START SOURCE INFORMATION

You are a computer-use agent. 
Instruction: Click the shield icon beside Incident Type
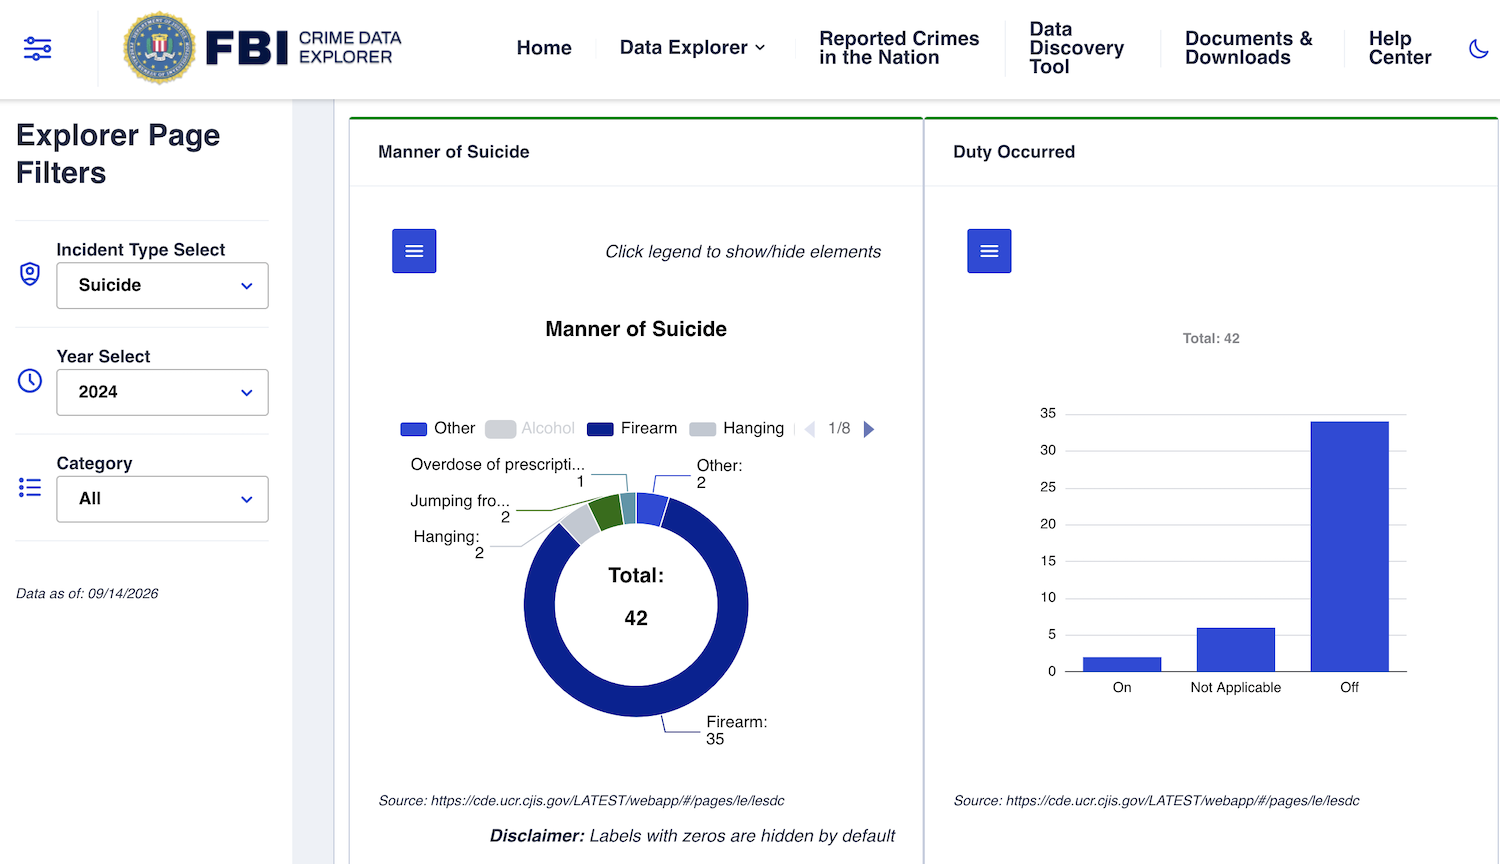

END SOURCE INFORMATION
START SOURCE INFORMATION

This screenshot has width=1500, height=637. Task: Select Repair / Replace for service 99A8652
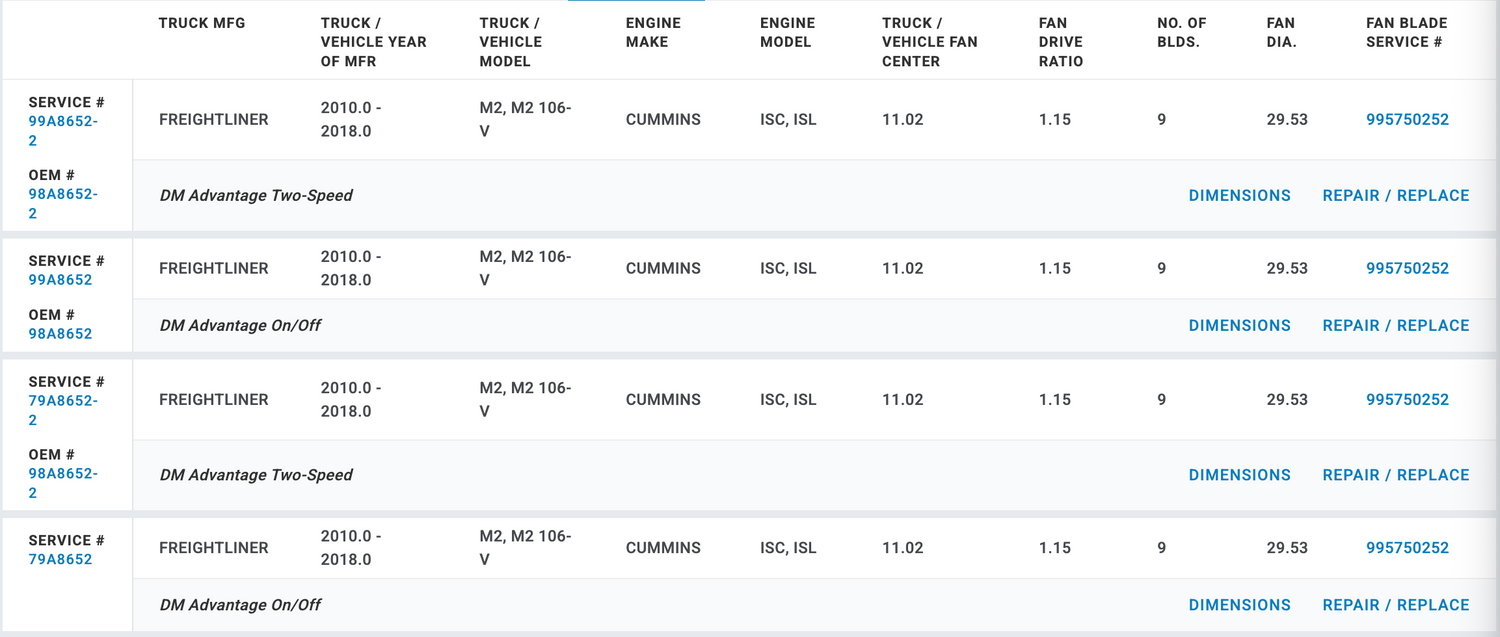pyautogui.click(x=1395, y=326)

END SOURCE INFORMATION
START SOURCE INFORMATION

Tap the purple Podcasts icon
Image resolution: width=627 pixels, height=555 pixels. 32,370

END SOURCE INFORMATION

▶ YOUR ASSIGNMENT
Copy out only the lines of the records above from the one with "You are a computer-use agent." through the one with "Instruction: Click the", exactly as they stand, both included.

▶ COMPLETED TASK
You are a computer-use agent. 
Instruction: Click the shield icon beside Incident Type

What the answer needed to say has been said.